Be honest.  Have you ever read parts of the Bible and later asked yourself, “What did that mean?  Or, “What should I glean from that passage?”

First, let me say that certain chapters in the Bible can tax your patience! The reason parts of the Bible may seem like unnecessary reading to you is because they read like a catalog. I agree that genealogical listings don’t make for easy devotional material!  Try reading 1 Chronicles 23-27 in one sitting!

However, always remember that the Holy Spirit had a specific, necessary reason to include every word (every chapter) in the Bible.  After a while, you’ll come to understand redemption’s “bigger picture!”

But for now, let’s deal with where you are, okay?  I’m not sure how long you’ve known the Lord, but let me suggest that you find a translation of the Bible that’s easy to understand.  Some disagree with my recommendations, and that’s perfectly alright.  Many times I tell new Christians to buy a Living Bible.  This is not a translation (scholarly work), but it may help you more clearly understand what the Bible’s individual authors are trying to say. Another popular version is the Message Bible.  This, too, puts the Bible in everyday, easy-to-understand language.

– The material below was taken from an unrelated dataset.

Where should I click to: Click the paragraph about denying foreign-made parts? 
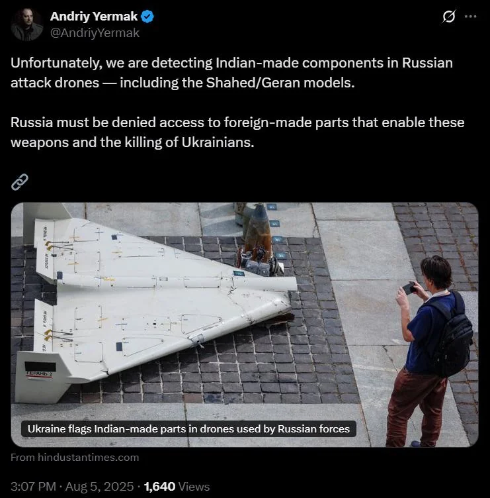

Possible easier-reading translations include the New Living Translation, the New International Version, or perhaps the New American Standard version.  You may wish to stay away from the King James and New King James translations and the Amplified Bible until you have somewhat mastered the overall message of God’s Word.  My preferences only!

Continuity is also important when it comes to reading the Bible.  Don’t think in terms of how much you read each day.  Rather, establish a daily habit–same time, same place–and read slowly for the sake of understanding.  Jot down anything you don’t understand or any questions you may have, and ask a more seasoned believer to help you.

I usually recommend that less seasoned believers begin their Bible reading adventure in the Gospels–Matthew, Mark, Luke and John.  These books are “snapshots” of the life of Jesus. You may also wish to begin reading the book of Psalms in the Old Testament.  Stay in the New Testament for a while, because:

1.  The details of the Law may weigh you down.
2.  The historical books quite often overlap.
3.  The wisdom literature gets emotionally heavy, and
4.  The Minor and Major Prophets can seem somewhat harsh.

Take your time!  Read slowly and deliberately.  It’s better to read a few verses and understand them than to read a few chapters and feel overwhelmed.  And since I have this opportunity, let me encourage you to obtain a free copy of my workbook, Running Your Race.  This simple guide for new believers and those who wish a refresher course will aid you in your Bible reading.  If you’re interested in receiving your free copy, email me at: rogerandloriloomis@gmail.com.

God bless you as you continue to read and study your Bible.  Find an accountability partner, and “little by little” share together the wonders of God’s Word!